* **What the task requires**
Copy exactly the lines from the one containing "This screenshot has height=311, width=414." through the last line of the records below, including both, and leave out any pictures.

Saved data entries:

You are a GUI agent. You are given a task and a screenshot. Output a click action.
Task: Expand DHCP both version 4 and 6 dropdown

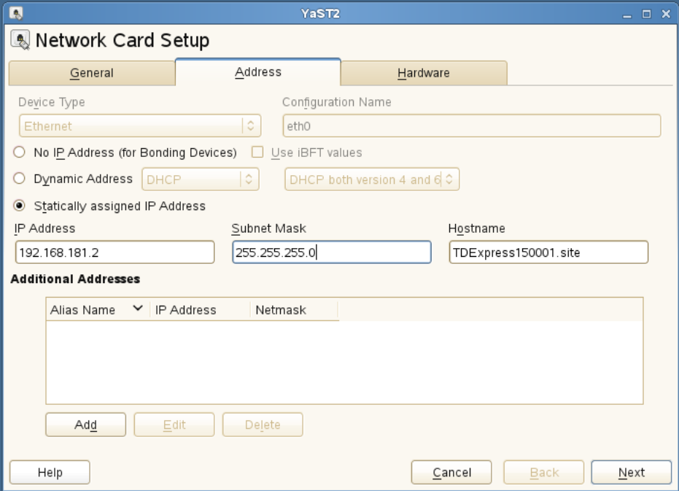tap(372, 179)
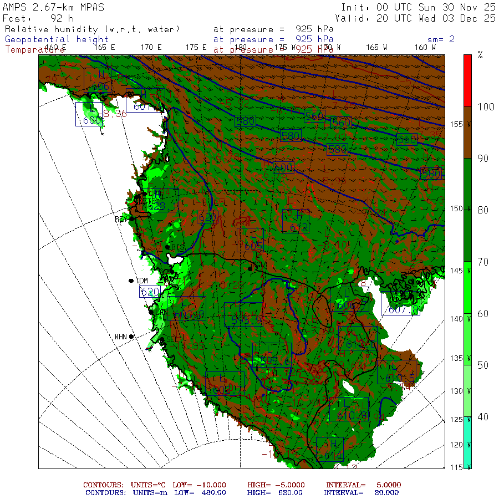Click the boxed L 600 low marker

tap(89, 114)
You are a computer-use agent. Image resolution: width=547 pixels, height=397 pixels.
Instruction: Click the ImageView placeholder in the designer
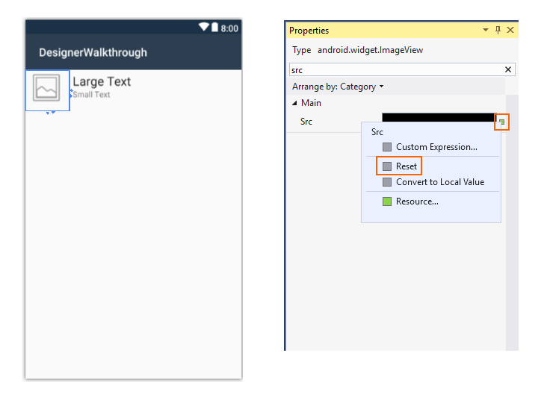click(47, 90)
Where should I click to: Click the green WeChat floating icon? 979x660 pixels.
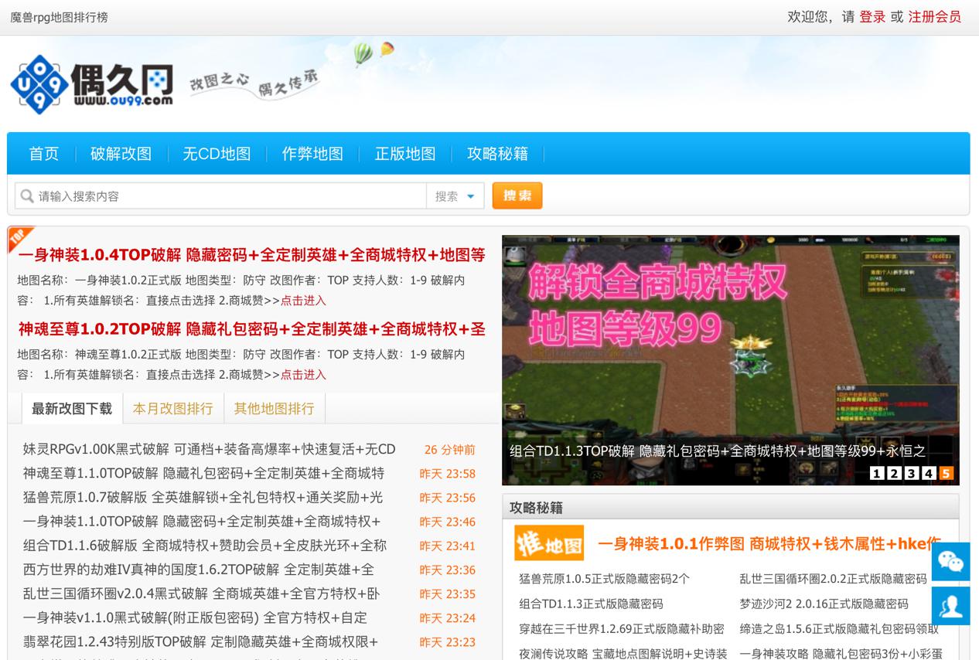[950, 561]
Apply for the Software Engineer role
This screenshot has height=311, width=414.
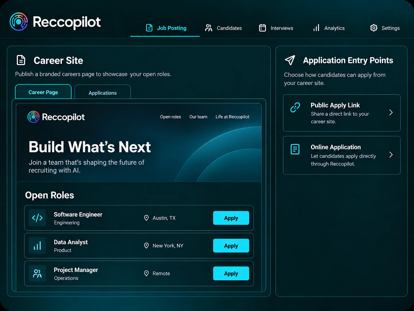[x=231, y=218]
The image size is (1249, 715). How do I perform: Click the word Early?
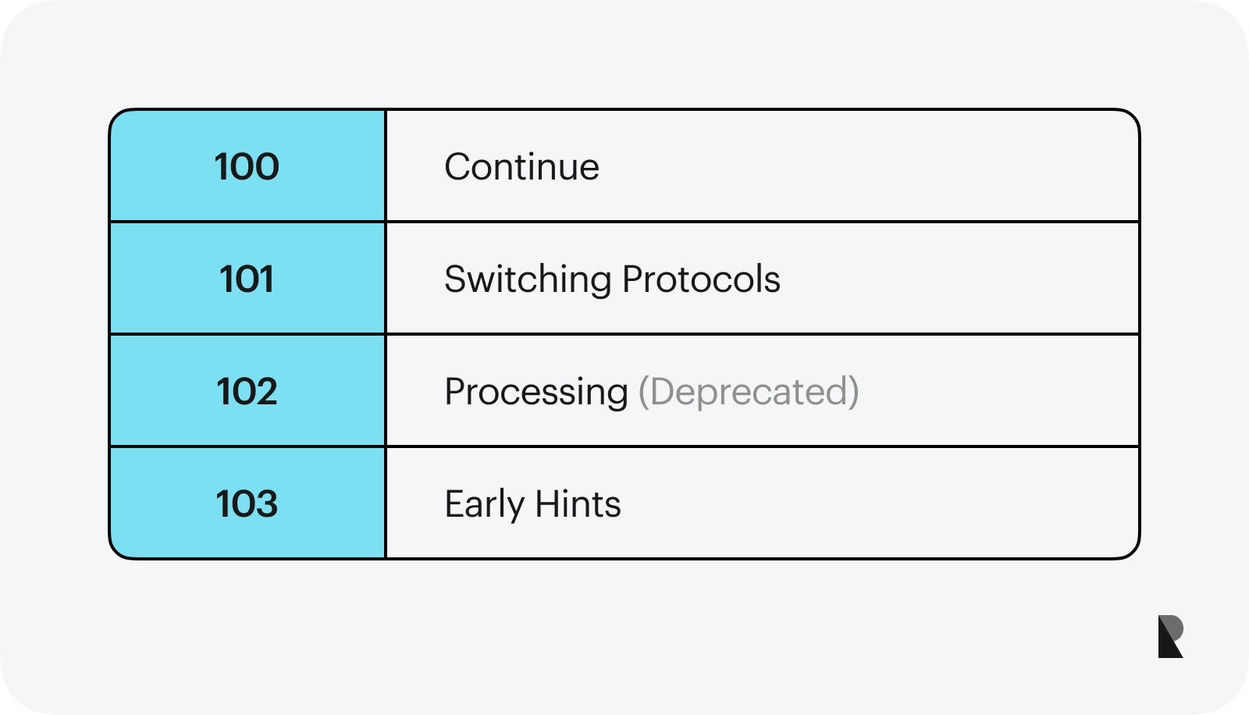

* **Response for this exercise**
This screenshot has height=311, width=414.
[x=231, y=218]
The image size is (1249, 715). How do I perform: Click the word Early?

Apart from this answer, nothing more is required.